Acceptable limits of violence

Interestingly, not for all of us, it will be in the same place, but one thing is clear, once you start using the mild physical corrective, we can more easily "give ourselves permission" to increase the intensity. What will you do if he ignores you with the first cheek? Give him another and another stronger?

Some people believe that a scream is valid, a blow in the hand or in the loose ass, a shaking, carry it almost dragging to obey even if he shouts, call him an idiot or useless, hit a cake ... many of these behaviors are still present in The family life of many people. The limit of violence that each of us considers acceptable is different, but if we do not provide ourselves with tools to behave otherwise, it is possible that it will increase in intensity as the previous actions become ineffective.

The next step, to tell him that we do not want him and that it is bullshit, to lock him in the room, to hit him in a conscientious way, that is no longer justified, but the fact that this violence is very serious does not make the other harmless. As I say, if the first cheek has no effect that you are going to do, give it stronger?

The confidence is earned

In the long run, as I said, an age will come when physical threat cannot be used with our children. If we have not built a climate of trust, respect and mutual listening then we will not have a good basis to continue educating and driving. What will you resort to when you can no longer cheat him?

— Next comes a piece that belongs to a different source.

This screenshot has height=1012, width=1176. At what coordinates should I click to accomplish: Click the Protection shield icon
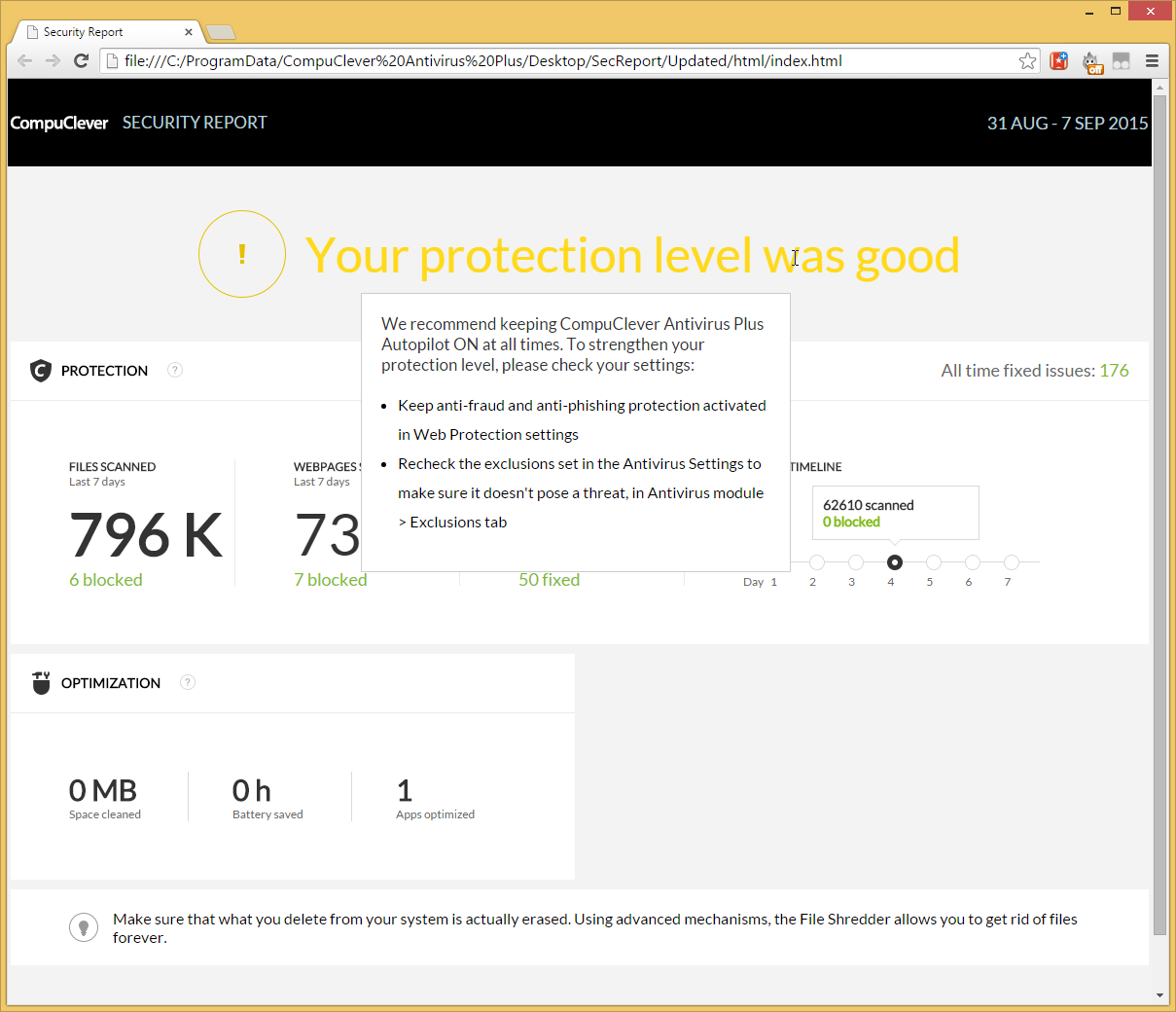click(x=40, y=371)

For all these reasons it is better for both of us to learn to avoid the scourge by looking for, that there are, other forms of parenting and other ways to solve conflicts, a way of educating in which we are true examples and communicate without resorting to any, or The slightest violence. Spanking is of no use, are we going to use it just because we don't know how to act otherwise?

Apart from everything, children deserve the same treatment and respect that we give adults of our surroundings. They are not inferior to us, being their parents does not make us their owners or give us the right to release tensions with them, let alone we have the right to raise their hands. As we do not do with the boss, the neighbor or any unpresentable with whom we cross. If we don't touch them, where has the idea that we can do that to children come from?

The scourges, although they were given to us as children, are useless, and being adults does not give us the right to compensate with our children by repeating the mistakes of our parents.

Video: Useless Aqua Moments (May 2024).